With more time on my hands than usual I thought it would be productive to go back to some of the pictures from the trip south and see if there are any that might add color and interesting content. Also I want to add some more information about Seabright's systems but that will be in a different section and aimed at those would have a more technical orientation.
http://www.fleetlanding.net/. Good food and and interesting setting are always a good antidote to logistical headaches. I had shrimp and grits again, yum.
When boaters go south most use the ICW in some form or fashion. As we have mentioned in previous posts there are many challenges associated with traveling south on the ICW. Shoaling or skinny water, bridges and no wake zones are a few of the common irritations.

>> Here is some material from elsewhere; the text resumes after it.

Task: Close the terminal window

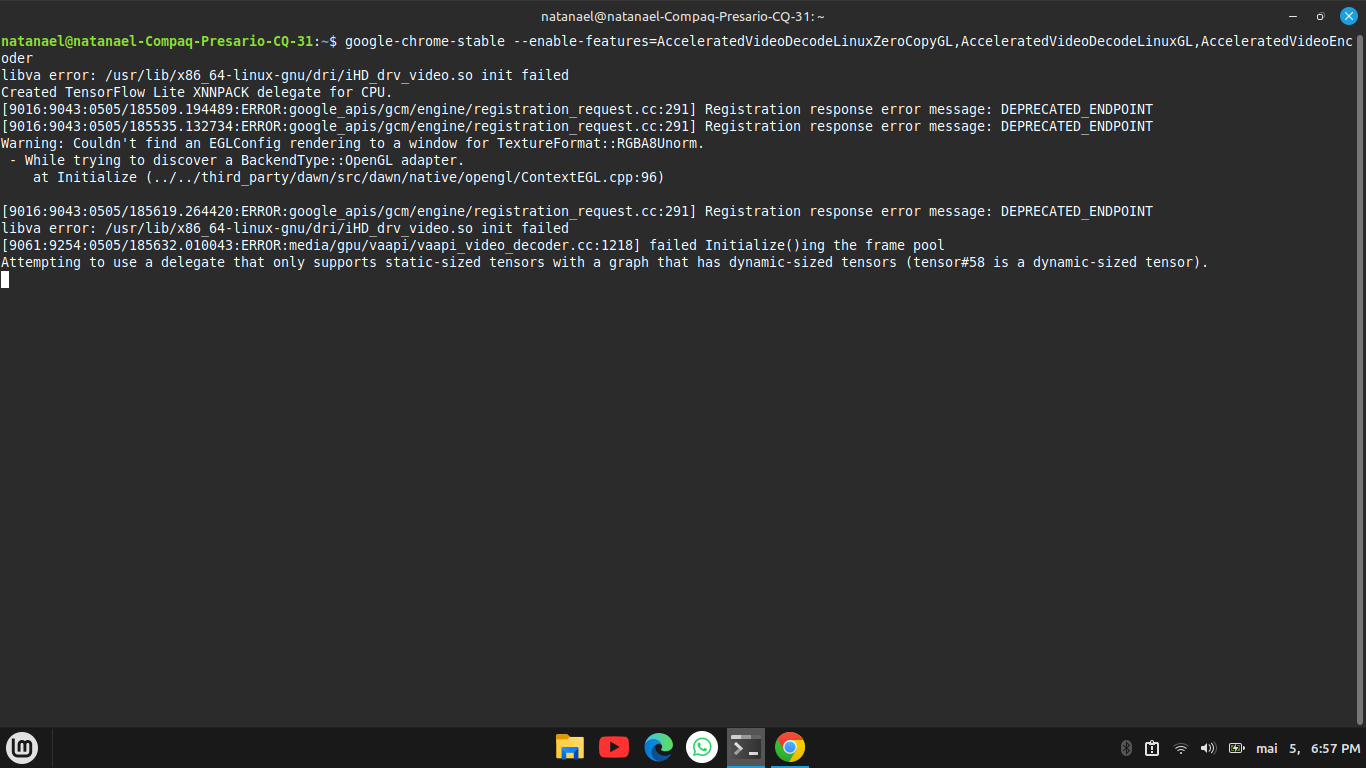Action: 1348,16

However when the weather is bad there is no real alternative. Many folks will jump outside and travel offshore. There are some clear advantages if the weather and sea conditions are good: generally good water depths no bridges or no wake zones. Some will "jump outside" in the morning and back through an inlet in the evening, while some will travel overnight for a day or many days. If you need to make time this is the way to go. Last summer we traveled north from Fernandina Beach http://www.fbfl.us/index.aspx?nid=166 to Georgetown SC http://georgetownlandingmarina.com/about 226 nm trip that took a bit over 24 hrs but we avoided the worst of the shoaling problems in Ga. Often traveling outside may take longer because the distance including the travel from the inlet going out and the inlet going in. So in total there may not be any great savings, just the aggravation of the inconveniences of the ICW. As a result it is not uncommon to hear many complaints about the ICW and often referred to in many less flattering ways such as the ditch. Many people will run outside and look to skip as much of the ICW, focused on getting to wherever the destination is.

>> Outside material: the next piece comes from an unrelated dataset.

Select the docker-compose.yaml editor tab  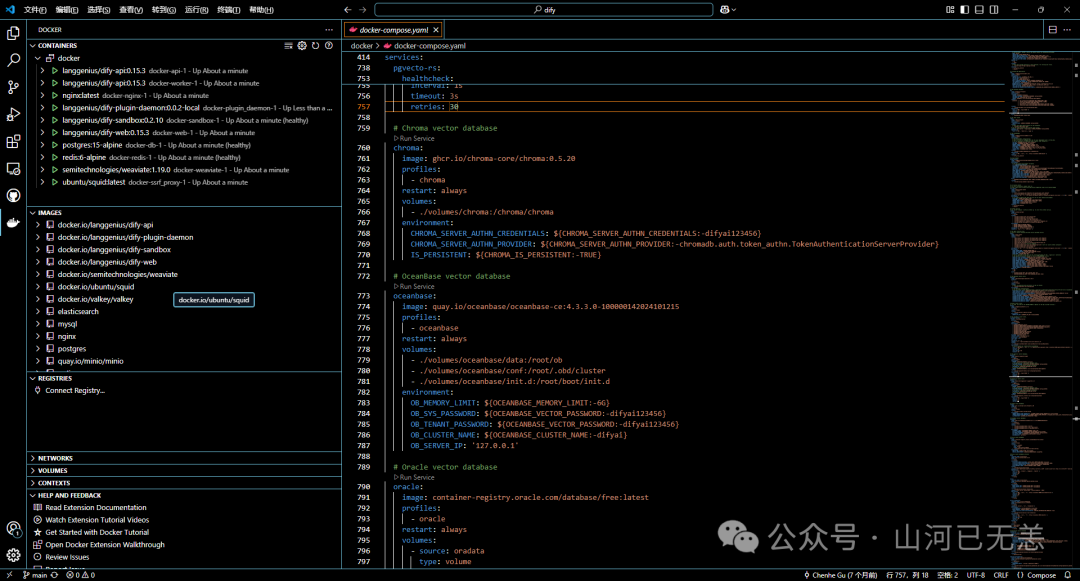393,30
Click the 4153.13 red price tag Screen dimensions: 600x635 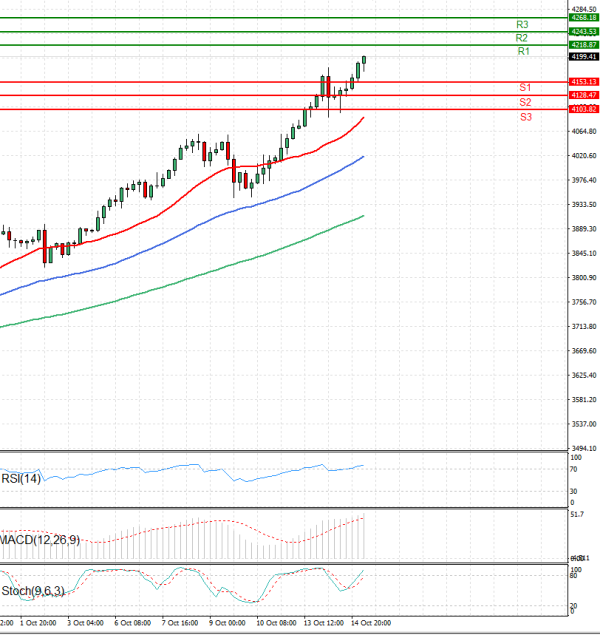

So for all of its many issues and problems I really like the ICW. Having dissed the ICW and extolled the virtues of running outside, let me explain. Traveling down the ICW is one of the most fascinating trips that can take you off the beaten path and give you a feel for what this country was like before the great land developments of the past 50 years. Sure, you see big cities and occasional high end development but you see the waterway as it has existed for hundreds of years. Here is a sampling;
Sometimes there is such a remote felling that you feel civilization is far removed and this is more of a wilderness than a city just around the bend. Sometimes we would go hours without seeing a soul or any hint of human activity.
Another interesting aspect are the colorful homes that are dotted along the way!
Along the way we have enjoyed the company of good friends.
And as always we enjoyed our time headed south. There is never a dull moment.